STUCK STRUT UNSTUCK… (110201)
Subject: RE: Don Woodhams <biplane@btc-bci.com bent gear
From: “Owen, Larry” <Larry.Owen@Tenethealth.com>
Hi Denis
Under the “Been there, done that” heading….. several years ago….. after ground looping and bending the left gear, it took a press and some very gentle heating with a propane torch to get it to release. Heat it with a “spreader” on the flame and keep it moving. You don’t need to get it hot, just warm all over, as you only need a few thousands expansion to get it to release. Hope this helps….Larry Owen N78287 El Paso, Texas 915-577-6832

CAN’T GREASE IT… (010302)
Subj: Main Gear Pivot Point
From: Doc Moore <darladoc@sport.rr.com>
Jim:
Can’t get left main zerk fittings to take grease… front or rear. Have pulled fittings and they’re clean. Have cycled gear up..45.. and 90, trying at each spot. Still won’t take grease. Am going to heat the trunion housing with my heat gun this afternoon to try to soften old grease to see if thats the problem. Its ELI gear… could the bushing have spun? If I elect to remove in order to clean and inspect are the four bolts on the front and 4 on rear holding the assembly in going into nut plates or just plain nuts? My AI is going to submit the 337’s on the JPI Instruments per your suggestion. Thank you for your help, Kindest Regards, Doc Moore

Doc
The ELI gear, when manufactured, had no grease fittings. So what you have is field installed by who-knows-who. Are they the flush fittings for a needle point grease adaptor? I suspect that the brass bushings in the aluminum trunion caps were not grooved for grease retention. You might try “wobbleing” the gear while the airplane is on jacks to get some grease in there. What you are experiancing is not unusual. I had a set of ELI gear and installed some grease fittings in the trunioin caps but never could get much grease in there. I guess the way the manufacturer of the gear intended, you must remove the 4ea. 1/4″ bolts front and rear and grease the bushings ny hand. Yes, there are nut plates for these bolts. — Jim

AIRIN’ UP THE STRUTS…(030302)

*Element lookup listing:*
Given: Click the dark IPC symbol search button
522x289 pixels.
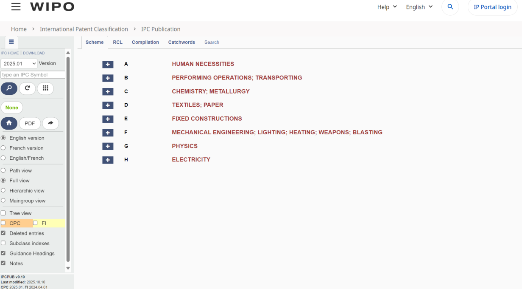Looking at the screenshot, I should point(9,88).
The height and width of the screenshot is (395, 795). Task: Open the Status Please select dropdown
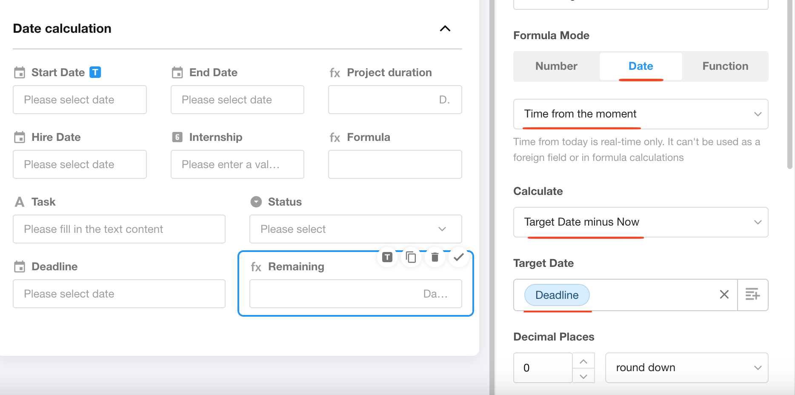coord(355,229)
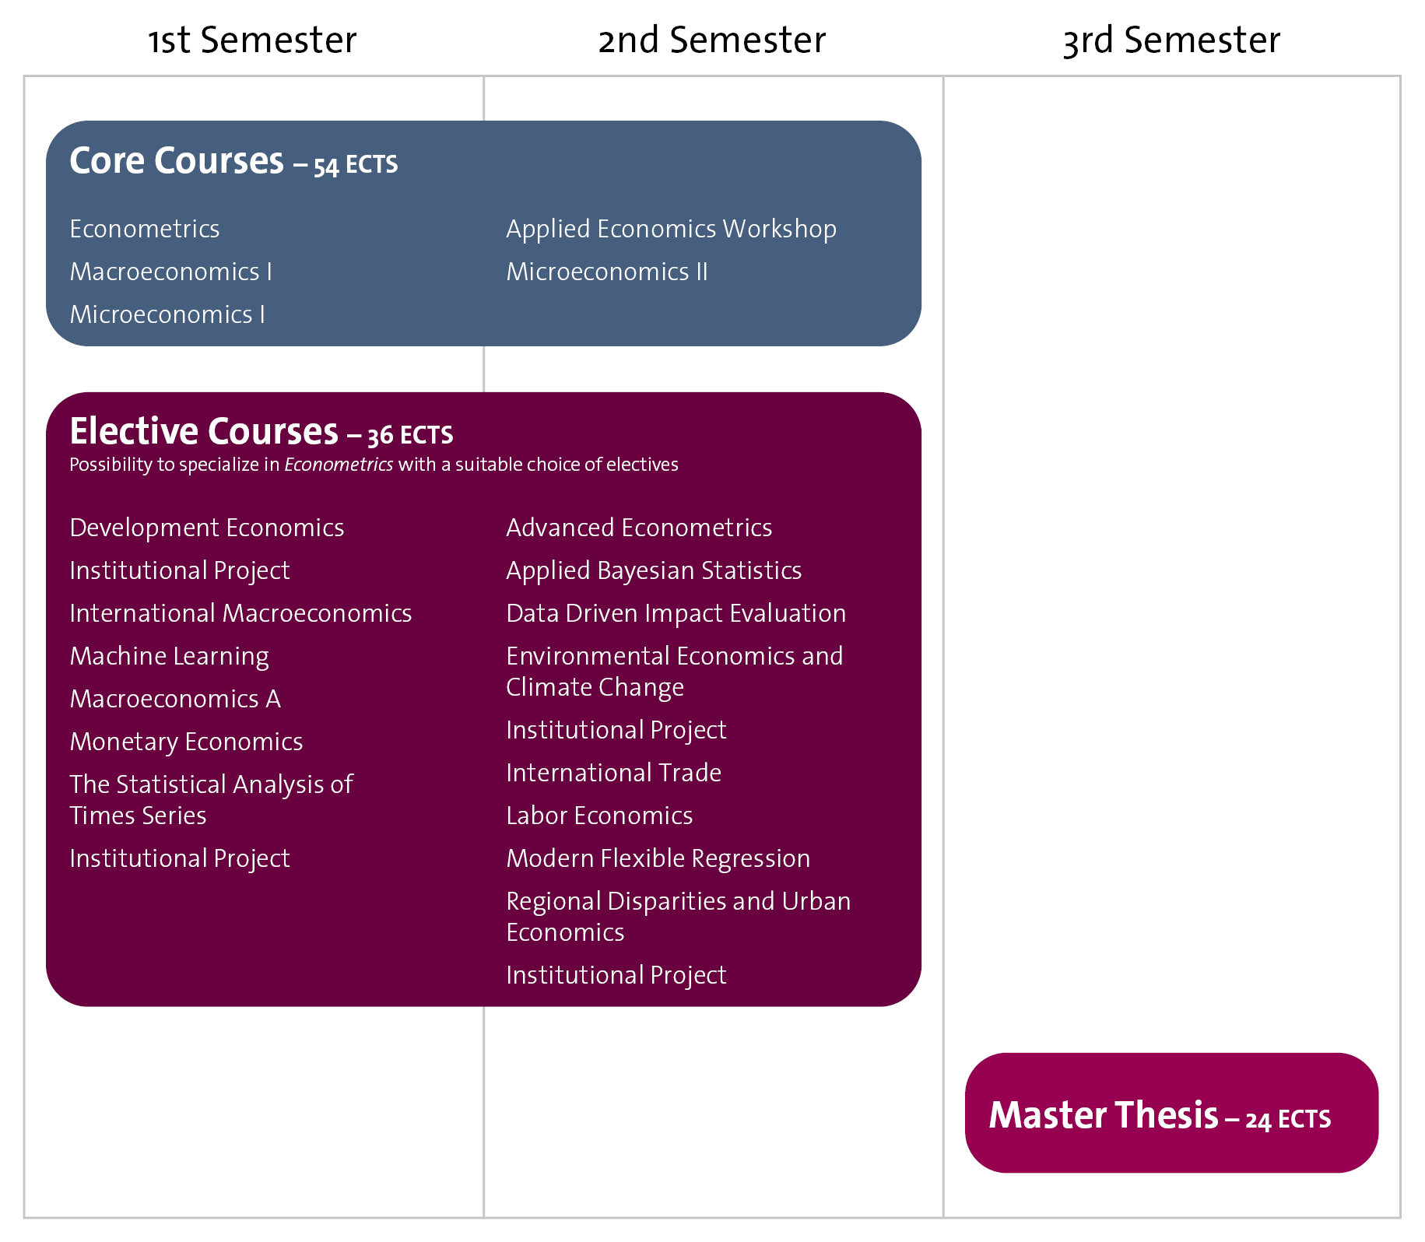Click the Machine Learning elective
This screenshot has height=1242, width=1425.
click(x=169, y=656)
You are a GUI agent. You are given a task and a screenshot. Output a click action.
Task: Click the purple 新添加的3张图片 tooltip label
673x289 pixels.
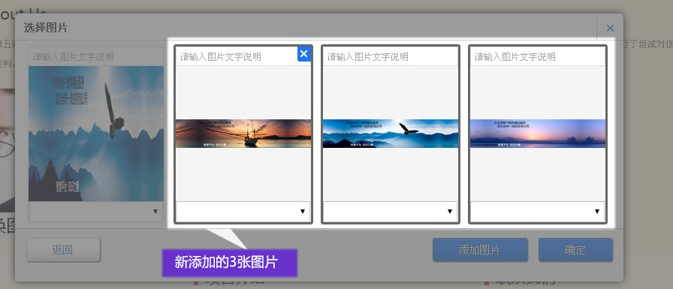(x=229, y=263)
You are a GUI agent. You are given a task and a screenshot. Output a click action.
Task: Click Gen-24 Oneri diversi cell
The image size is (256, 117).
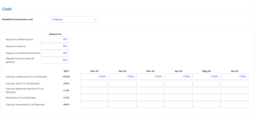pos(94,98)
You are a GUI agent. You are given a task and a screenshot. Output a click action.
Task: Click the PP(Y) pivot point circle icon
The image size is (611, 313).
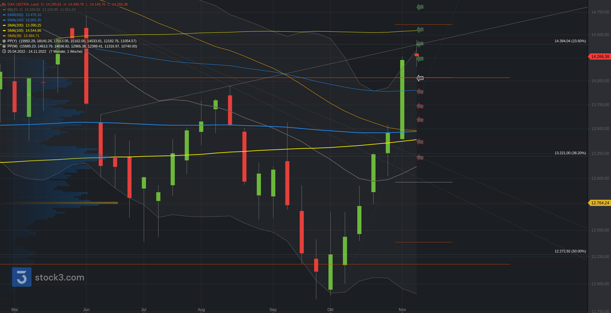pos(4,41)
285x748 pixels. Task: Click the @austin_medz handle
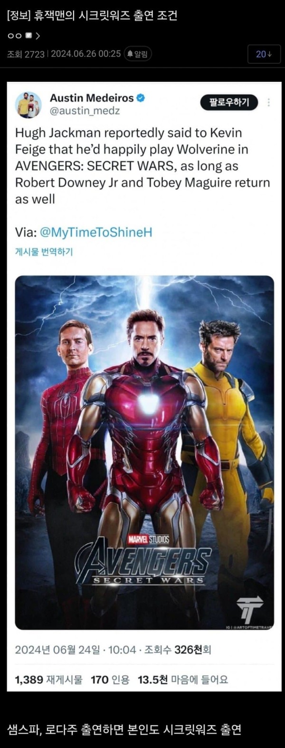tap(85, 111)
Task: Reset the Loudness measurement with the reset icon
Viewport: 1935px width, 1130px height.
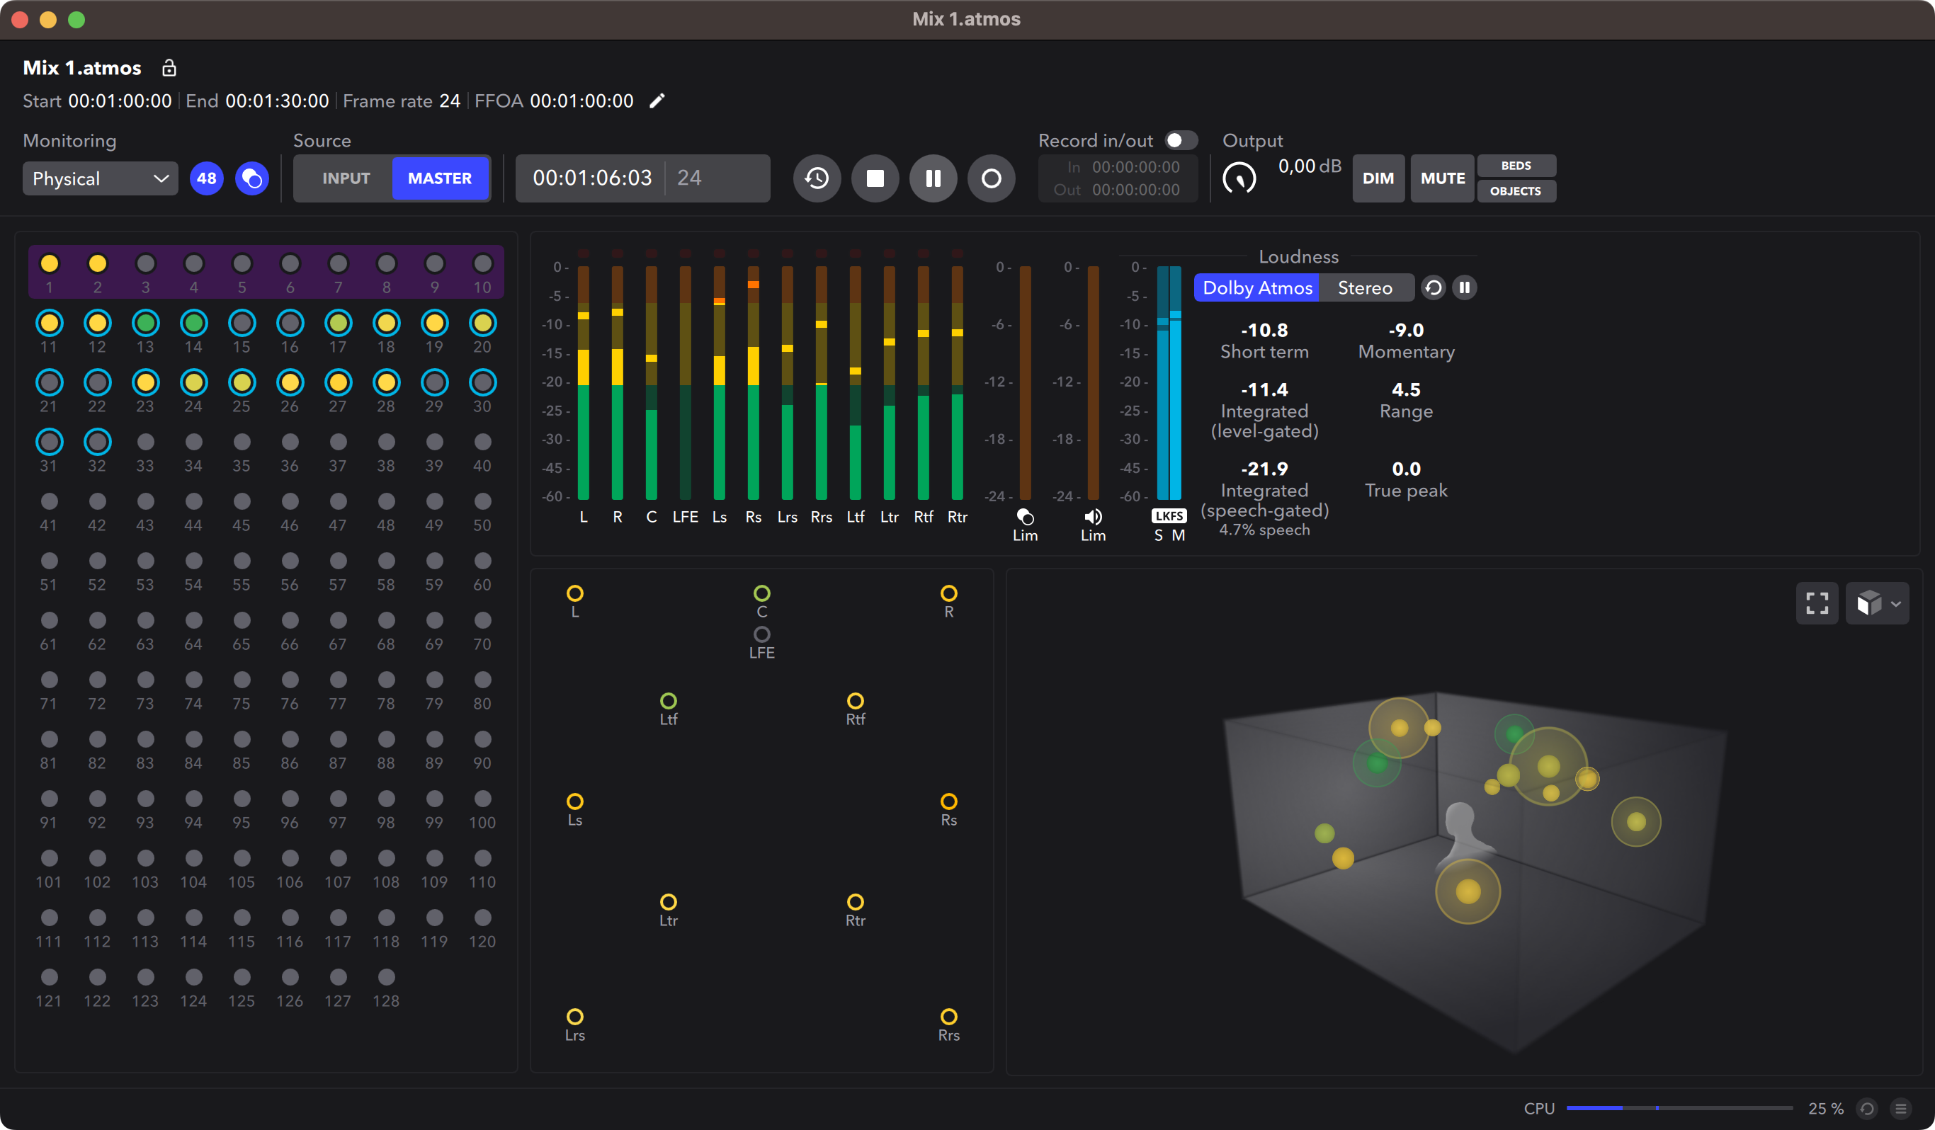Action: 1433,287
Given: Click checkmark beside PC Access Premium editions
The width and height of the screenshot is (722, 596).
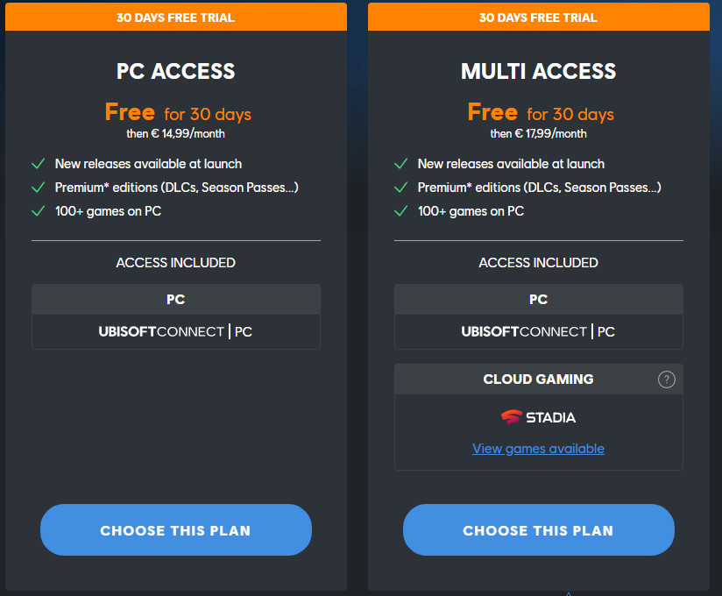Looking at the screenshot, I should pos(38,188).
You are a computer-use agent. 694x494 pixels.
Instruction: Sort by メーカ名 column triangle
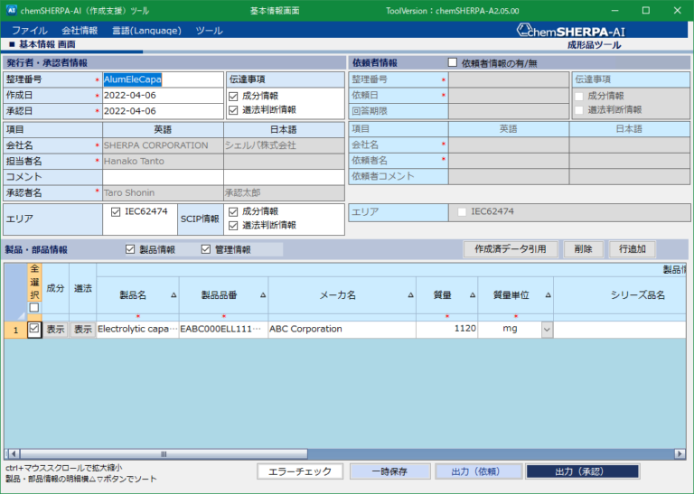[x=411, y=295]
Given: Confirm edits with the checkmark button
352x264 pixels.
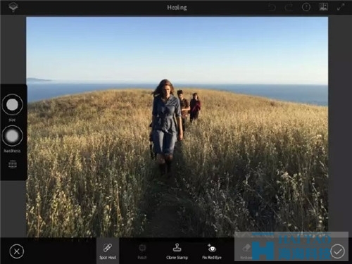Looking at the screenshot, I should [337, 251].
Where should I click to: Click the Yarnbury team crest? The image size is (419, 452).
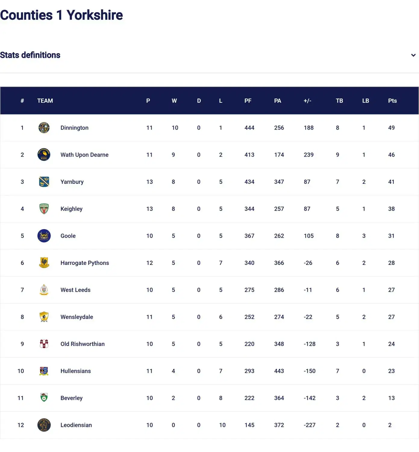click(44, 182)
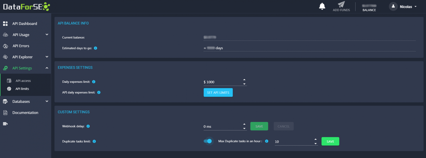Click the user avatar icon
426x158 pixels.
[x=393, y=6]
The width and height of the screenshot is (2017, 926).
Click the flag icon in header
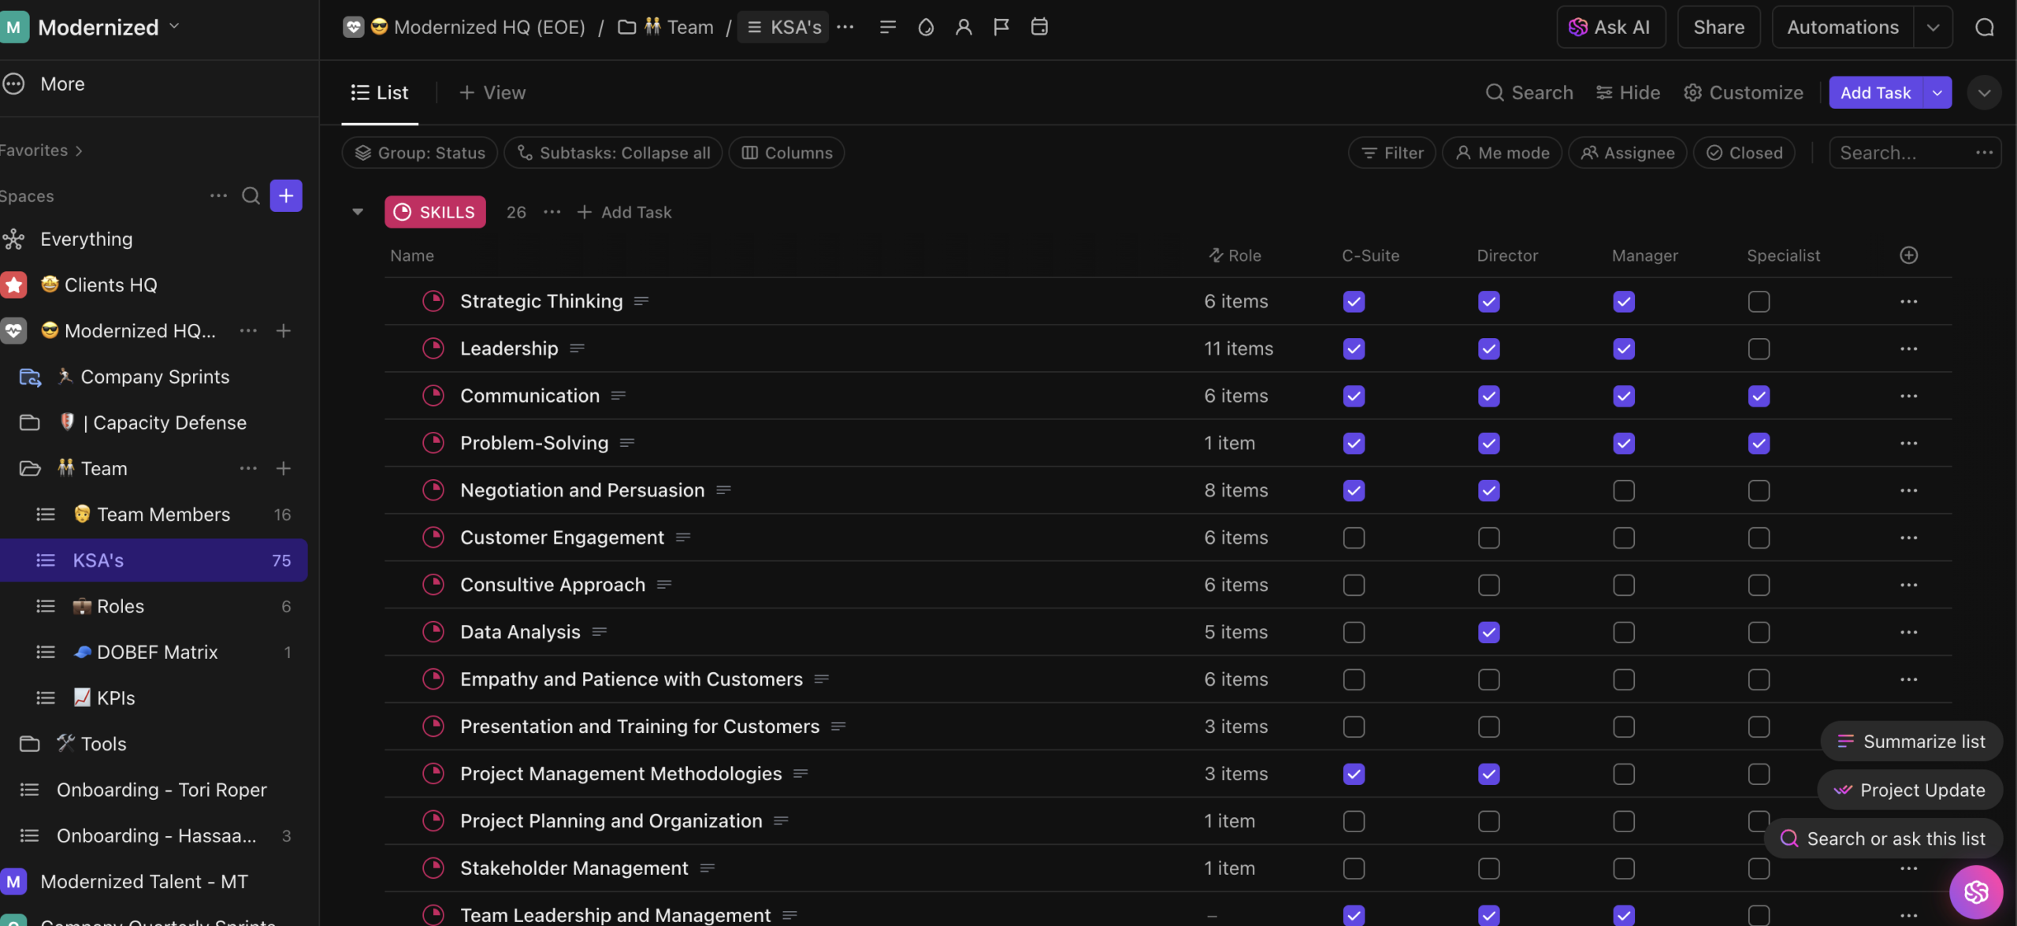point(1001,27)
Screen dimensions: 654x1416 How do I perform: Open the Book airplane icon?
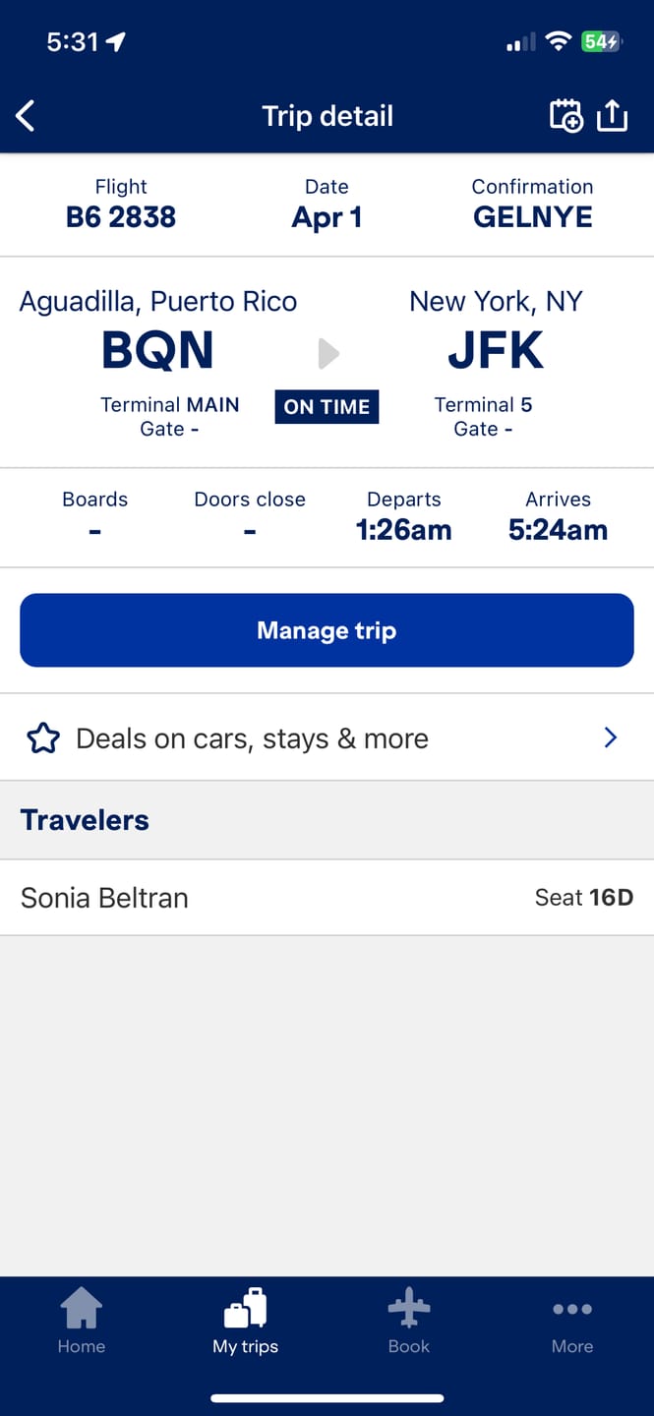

*EXERCISE TASK:*
In the landing gear correspondence, what secures the four front and four rear bolts on the ELI gear assembly: nut plates or plain nuts?

*RESULT:*
Nut plates.